2011 is shaping up to be the year of the EVIL mirrorless cameras. It started two years ago with the Panasonic G1 using Micro Four Thirds system jointly developed with Olympus. Since then, progress had been slow until 2010. One reason was that the cameras and lenses are quite expensive compared to conventional digital cameras. Now competitors are available from other companies such as Sony with their NEX 3 and NEX 5, and Samsung with their NX10 and NX100. In the meantime, Pansonic have upped the game with the GF2, G2 and GH2, and Olympus have just introduced the ELP-2 as an upgrade to its popular ELP-1. Pentax has just recent introduced the Pentax Q system and Nikon has followed suit with the Nikon 1. The share of mirrorless cameras have gone up substantially as a result and industry watchers are waiting to see how Canon will respond. This is definitely going to be a very interesting year.
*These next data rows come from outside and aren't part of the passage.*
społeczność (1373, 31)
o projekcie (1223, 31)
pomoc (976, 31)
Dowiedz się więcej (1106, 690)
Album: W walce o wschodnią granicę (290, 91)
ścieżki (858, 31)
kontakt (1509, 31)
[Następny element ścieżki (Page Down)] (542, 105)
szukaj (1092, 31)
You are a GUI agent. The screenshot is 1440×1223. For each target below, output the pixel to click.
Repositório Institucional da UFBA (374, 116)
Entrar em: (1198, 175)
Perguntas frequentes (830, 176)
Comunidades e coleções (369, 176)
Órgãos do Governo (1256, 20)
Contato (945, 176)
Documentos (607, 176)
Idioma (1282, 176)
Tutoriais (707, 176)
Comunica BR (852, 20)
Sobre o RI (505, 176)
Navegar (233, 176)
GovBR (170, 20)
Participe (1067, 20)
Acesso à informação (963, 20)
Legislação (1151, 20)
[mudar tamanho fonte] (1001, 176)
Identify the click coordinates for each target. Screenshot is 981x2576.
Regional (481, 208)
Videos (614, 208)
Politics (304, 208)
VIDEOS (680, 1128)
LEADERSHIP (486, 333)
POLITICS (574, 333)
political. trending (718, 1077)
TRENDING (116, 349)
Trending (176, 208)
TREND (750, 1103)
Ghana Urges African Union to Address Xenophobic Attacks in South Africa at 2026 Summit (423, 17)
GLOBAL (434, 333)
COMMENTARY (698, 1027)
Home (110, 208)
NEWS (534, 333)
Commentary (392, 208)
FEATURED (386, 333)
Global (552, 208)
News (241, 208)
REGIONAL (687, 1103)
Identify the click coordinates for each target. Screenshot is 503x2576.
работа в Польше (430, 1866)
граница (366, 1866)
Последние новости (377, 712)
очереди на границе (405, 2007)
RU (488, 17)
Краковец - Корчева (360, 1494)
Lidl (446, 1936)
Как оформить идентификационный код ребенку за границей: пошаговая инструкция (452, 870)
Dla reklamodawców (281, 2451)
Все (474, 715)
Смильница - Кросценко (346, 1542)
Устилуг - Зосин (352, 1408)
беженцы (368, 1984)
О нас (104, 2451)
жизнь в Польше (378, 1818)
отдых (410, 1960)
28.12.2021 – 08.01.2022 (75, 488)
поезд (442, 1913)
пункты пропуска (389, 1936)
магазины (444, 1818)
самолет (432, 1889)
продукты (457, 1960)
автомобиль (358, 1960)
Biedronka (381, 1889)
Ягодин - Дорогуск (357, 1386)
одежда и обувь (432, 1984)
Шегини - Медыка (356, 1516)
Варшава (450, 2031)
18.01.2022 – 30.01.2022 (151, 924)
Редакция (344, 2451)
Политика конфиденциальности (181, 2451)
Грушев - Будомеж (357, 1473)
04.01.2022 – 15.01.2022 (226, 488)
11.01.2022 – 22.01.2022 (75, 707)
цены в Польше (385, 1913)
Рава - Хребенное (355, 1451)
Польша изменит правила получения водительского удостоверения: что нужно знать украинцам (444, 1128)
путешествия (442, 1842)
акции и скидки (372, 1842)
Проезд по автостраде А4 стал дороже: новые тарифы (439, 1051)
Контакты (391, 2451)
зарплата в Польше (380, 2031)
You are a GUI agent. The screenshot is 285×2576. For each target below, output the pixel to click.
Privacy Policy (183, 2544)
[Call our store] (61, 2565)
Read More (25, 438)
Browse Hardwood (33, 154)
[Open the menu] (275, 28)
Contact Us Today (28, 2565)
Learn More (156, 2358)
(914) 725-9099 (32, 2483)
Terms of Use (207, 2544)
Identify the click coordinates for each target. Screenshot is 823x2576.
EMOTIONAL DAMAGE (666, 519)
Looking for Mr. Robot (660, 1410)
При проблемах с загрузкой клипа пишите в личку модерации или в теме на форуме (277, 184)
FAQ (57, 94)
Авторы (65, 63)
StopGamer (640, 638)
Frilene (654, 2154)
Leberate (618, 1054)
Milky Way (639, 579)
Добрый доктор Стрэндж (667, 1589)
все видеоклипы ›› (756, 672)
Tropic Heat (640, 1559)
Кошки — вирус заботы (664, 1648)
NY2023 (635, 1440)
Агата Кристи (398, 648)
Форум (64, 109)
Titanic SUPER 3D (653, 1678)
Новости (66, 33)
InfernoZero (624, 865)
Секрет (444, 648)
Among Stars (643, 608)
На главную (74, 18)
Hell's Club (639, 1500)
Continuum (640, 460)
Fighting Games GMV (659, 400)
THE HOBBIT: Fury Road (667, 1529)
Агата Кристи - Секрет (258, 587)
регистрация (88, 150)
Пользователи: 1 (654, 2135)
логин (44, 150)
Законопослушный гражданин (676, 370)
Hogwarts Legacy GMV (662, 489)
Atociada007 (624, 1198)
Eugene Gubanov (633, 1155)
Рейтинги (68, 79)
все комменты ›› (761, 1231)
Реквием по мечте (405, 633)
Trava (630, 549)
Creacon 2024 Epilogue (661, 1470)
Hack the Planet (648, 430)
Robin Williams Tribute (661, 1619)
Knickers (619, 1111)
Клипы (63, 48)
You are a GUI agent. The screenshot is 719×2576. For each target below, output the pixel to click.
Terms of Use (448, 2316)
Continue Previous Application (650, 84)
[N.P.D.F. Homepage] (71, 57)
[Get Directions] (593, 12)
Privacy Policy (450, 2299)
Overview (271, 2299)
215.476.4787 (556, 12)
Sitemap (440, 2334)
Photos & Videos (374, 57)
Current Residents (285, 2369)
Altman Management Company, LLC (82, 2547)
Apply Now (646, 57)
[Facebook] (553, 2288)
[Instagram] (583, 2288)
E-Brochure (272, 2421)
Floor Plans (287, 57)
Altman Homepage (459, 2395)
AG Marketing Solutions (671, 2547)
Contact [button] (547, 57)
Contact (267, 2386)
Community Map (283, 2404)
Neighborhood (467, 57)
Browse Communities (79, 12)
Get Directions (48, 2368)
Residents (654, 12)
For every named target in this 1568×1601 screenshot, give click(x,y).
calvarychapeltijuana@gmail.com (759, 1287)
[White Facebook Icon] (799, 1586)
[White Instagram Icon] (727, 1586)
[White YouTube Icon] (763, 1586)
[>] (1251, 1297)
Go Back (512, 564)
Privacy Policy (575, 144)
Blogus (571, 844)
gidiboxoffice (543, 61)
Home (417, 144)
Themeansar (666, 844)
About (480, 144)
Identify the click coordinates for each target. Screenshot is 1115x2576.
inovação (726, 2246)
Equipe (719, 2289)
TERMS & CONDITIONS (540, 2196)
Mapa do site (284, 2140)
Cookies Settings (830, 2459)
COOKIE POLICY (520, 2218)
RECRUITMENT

Mirrorless cameras can be divided into two design classes.

1. Have a traditional SLR appearance with a built in electronic viewfinder in the pentaprism. Examples of this include the Panasonic G1, G2, G10, GH1, GH2, and the Samsung NX 10. On the whole they offer more features and performance but they are just smaller in size than the smallest tradditional SLRs

2. Have a compact camera appearance that takes inspiration from traditional rangefinder cameras like the Leica M series. They do not have a built in electronic viewfinder although one can usually be purchased at an additional price. They are now much smaller and portable than traditional SLRs. Examples include the Olmpus PEN series, Panasonic GF1 and GF2, Samsung NEX 100, and Sony NEX 3 and NEX 5.

On the whole, it is the second smaller group that is much more popular than the first. This is the group of cameras we recommend.